“The biggest obstacle in the US is the single-minded obsession with testing and accountability with little or no effort to help teachers improve.” – USA

According to Les Foltos, improving student outcomes happens when teachers are prepared to offer 21st century skills. How do we do this? Collaboration. “Teachers work largely in isolation, so innovation doesn’t spread from classroom to classroom,” says Les Foltos. “Peer coaches use skills in communication, collaboration, lesson design, and ICT integration to help peers offer innovative learning activities to their students.” Foltos and his team at Peer-Ed have created a program focused on training teachers to collaborate with each other: “peer coaching.” They have implemented peer coaching in more than 40 countries worldwide.  “It has this reach because it is effective professional development,” says Foltos.

In a recent TEDx talk, Foltos emphasized that teachers in the US are not focusing on the 21st century skills students so badly need today simply because they are focused on things that don’t make a difference: standardized tests, length of school year, etc.  But helping educators work together, providing training BY teachers rather than TO teachers, Foltos is determined to change all that.

Here, Foltos gives us his thoughts the best tools for teachers and students to use in the classroom, and what teachers can do each day to improve their student outcomes.

What has changed as a result of your efforts in education?

Teachers in these 40 countries routinely report that they are willing to take risks to try innovative practices, to routinely use ICT, and to offer students learning activities that emphasize critical thinking, communication, collaboration and creativity.  They say they are making these changes because they have someone they trust who is just down the hall when needed.

How have you applied technology in innovative ways to support your work?

Technology is a powerful learning tool that few teachers use routinely, and an even smaller number use effectively.  Coaching helps educators focus on creating powerful learning activities, and emphasizes the tasks they want students to perform.  After they have defined these learning activities Coaches ask colleagues to think about what tools would help students reach their goals.  This process of putting pedagogy first makes it far easier for teachers to define ways to use ICT to enrich and enhance learning.

What is the biggest obstacle you have had to overcome to ensure students are receiving a quality education?

In general it is the fact that teachers work in isolation and there is little in school cultures that encourages or supports collaboration.  The biggest obstacle in the US is the single-minded obsession with testing and accountability with little or no effort to help teachers improve.

What is your country doing well currently to support education?

It isn’t happening quickly, but there is more recognition in the US that improving student
learning means improving the quality of teaching and learning.  Some schools and districts are finding ways to promote collaboration among teachers, collaboration that is focused on
improving student learning.

What conditions must change in your country to better support education?

We have to focus on the fact that improving teaching and learning is the only thing that will produce the kind of results we want in our educational system. Accountability, charter
schools and merit pay are all distractions, if not counter-productive.
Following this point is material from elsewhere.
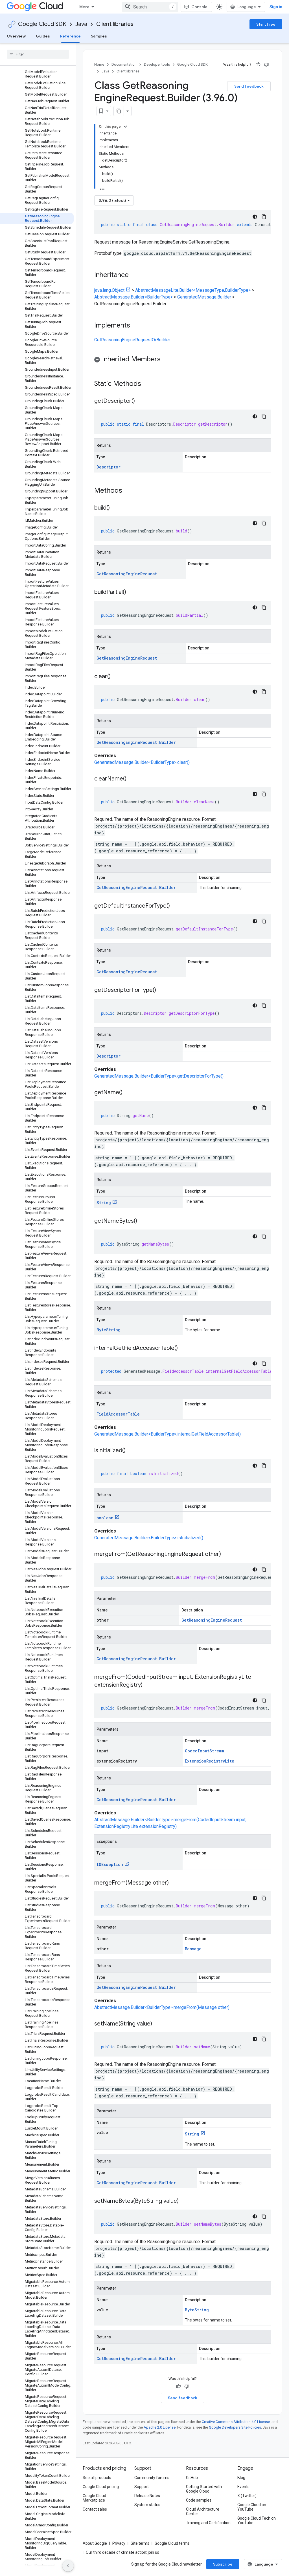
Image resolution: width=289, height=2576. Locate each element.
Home (99, 64)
What is the best opportunity for innovation in education?

Helping teachers develop the skills they need to collaborate to improve instruction, changing the culture of schools to focus on a culture of collaboration and making sure there is a catalyst for innovation — a coach, available to support innovative practices.

What advice would you give a new teacher (or to anyone wanting to make a difference in education)?

Make it part of your daily practice to talk to colleagues about the practice of teaching and what you are doing to improve teaching and learning.  Make time to visit peers’ classrooms and after observing your peer, discuss what they did, how it affected student learning, what they would do differently next time, and how you might use what you observed.  Then invite them to observer you and reflect afterwards.

What educational “trend” do you think is helping students? Is there a trend that is getting in the way of learning?

Helping.  Collaboration among teachers.  Getting in the way: accountability and testing with no reciprocal commitment to help educators improve.

If you could give one educational tool to every child in the world, what would it be? Why?

Teachers who understood powerful pedagogy, and how technology enriched and enhanced learning.  Then, a mobile learning device – like a laptop – that students could use 24 hours a day, every day of the year.


About Les Foltos
Director of Educational Innovation, Peer-Ed, Seattle, Washington, USA

Birthplace: Batavia, Illinois
Current residence:  Mill Creek, Washington
Education:  Ph.D. in American History
Website I check every day:  Facebook to check in on my friends from around the world.
Favorite childhood memory:  Playing ball, baseball or football, with kids from the neighborhood.
Next travel destination (work or pleasure):  San Diego.
When was the last time you laughed? Why?  Last night.  A couple of months ago my 16-year-old daughter “trimmed” my eyebrows. Afterwards half of one was missing.
Yesterday I showed her that it was still largely missing and we laughed.
Favorite book:  Essays of E.B. White
Favorite music:
  Sunshine of Your Love.  Cream
Your favorite quote or motto: “None of us is as smart as all of us.” Phil Condit.